Menjalani kehidupan sebagai mahasiswa rantau di Surabaya tentu bukan hal mudah. Listya mengaku sempat mengalami kesulitan, terutama karena tidak memiliki kendaraan pribadi. Namun, hal tersebut tidak menyurutkan semangatnya. Bahkan, ia dikenal aktif sebagai Dirjen Kajian Strategis Lingkungan di BEM ITS, bergabung dengan berbagai komunitas lingkungan, hingga mengisi waktu luang sebagai tutor online.
“Kesulitan pasti ada, apalagi saya tidak memiliki kendaraan pribadi selama merantau. Namun, berkat dukungan teman-teman yang baik dan kemandirian yang saya pelajari sejak di pesantren, semuanya bisa teratasi,” tambahnya.
Tak butuh waktu lama bagi Listya untuk terjun ke dunia profesional. Saat ini, ia telah bekerja di PT Mitra Usaha Abadi sebagai Analis Quality Control (QC). Capaian ini menjadi bukti bahwa lulusan pesantren mampu bersaing secara kompetitif di industri sains dan teknologi.
Mengenang masa-masa di SMA Nuris Jember, Listya merasa bekal selama mondok sangat membantu membentuk karakternya. Dulu, ia aktif di ekstrakurikuler Bahasa Inggris (TOEFL) dan menjadi bagian dari Kamar Bahasa.

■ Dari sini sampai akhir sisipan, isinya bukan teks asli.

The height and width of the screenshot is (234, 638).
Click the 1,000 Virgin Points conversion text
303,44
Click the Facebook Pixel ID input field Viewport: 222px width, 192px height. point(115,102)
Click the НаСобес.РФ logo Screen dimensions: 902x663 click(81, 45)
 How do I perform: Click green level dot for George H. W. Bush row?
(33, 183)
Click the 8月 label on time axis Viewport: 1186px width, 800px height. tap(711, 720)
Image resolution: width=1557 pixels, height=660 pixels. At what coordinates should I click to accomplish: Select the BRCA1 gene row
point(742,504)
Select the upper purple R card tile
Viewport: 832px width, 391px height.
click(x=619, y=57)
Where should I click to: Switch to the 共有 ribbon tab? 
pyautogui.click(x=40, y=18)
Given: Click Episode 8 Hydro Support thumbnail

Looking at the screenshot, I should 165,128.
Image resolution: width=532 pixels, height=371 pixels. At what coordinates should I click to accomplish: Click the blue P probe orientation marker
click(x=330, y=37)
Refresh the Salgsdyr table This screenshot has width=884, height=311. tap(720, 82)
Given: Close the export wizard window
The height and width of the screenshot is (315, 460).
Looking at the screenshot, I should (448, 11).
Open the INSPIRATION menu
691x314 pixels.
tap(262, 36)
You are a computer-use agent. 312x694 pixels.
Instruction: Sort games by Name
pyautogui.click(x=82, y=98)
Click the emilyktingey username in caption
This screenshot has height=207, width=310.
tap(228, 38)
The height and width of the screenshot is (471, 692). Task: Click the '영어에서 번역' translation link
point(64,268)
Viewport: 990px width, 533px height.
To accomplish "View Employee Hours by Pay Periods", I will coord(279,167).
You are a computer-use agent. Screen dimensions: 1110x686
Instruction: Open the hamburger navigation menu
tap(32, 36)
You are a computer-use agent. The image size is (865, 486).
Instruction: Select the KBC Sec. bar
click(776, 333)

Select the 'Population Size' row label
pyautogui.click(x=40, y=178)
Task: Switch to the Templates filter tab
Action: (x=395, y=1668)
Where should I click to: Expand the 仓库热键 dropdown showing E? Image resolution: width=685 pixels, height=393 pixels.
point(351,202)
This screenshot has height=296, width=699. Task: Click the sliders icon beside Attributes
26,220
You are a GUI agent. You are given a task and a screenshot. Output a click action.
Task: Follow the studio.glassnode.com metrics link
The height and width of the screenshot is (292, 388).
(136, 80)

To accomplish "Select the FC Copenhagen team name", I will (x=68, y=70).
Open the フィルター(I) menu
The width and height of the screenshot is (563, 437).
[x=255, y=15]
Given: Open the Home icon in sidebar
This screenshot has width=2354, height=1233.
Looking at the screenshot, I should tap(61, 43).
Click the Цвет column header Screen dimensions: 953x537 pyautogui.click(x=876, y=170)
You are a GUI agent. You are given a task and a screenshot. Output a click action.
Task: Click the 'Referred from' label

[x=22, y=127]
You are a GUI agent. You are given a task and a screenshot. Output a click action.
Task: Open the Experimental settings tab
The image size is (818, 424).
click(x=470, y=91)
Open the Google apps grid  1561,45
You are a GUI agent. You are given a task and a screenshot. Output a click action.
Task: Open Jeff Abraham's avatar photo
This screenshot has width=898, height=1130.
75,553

“Saya sangat bersyukur bisa mondok di Nuris. Di sana saya belajar hidup mandiri, mendalami ilmu alam, dan yang paling utama adalah penguatan aqidah serta akhlak,” pungkas alumni yang berasal dari Rambuji, Jember ini.
Harapannya ke depan, Listya ingin terus mengembangkan diri dan menjadi sosok yang memberikan dampak positif bagi banyak orang, sembari mengejar cita-citanya untuk berkeliling dunia. [ANF. Red]
Nama : Listya Gandhini Maulita, S.Si.
Alamat : Kaliwining Bedadung Kulon, Rambipuji, Jember
Hobi : Membaca, mendengarkan musik, dan menonton film untuk belajar bahasa
Cita – cita : Jadi orang yan bermanfaat dan bisa traveling keliling dunia
Lembaga : SMA Nuris Jember, Tahun 2021
Kuliah : Jurusan Kimia, Fakultas Sains dan Analitika Data, Institut Teknologi Sepuluh Nopember (ITS) Surabaya.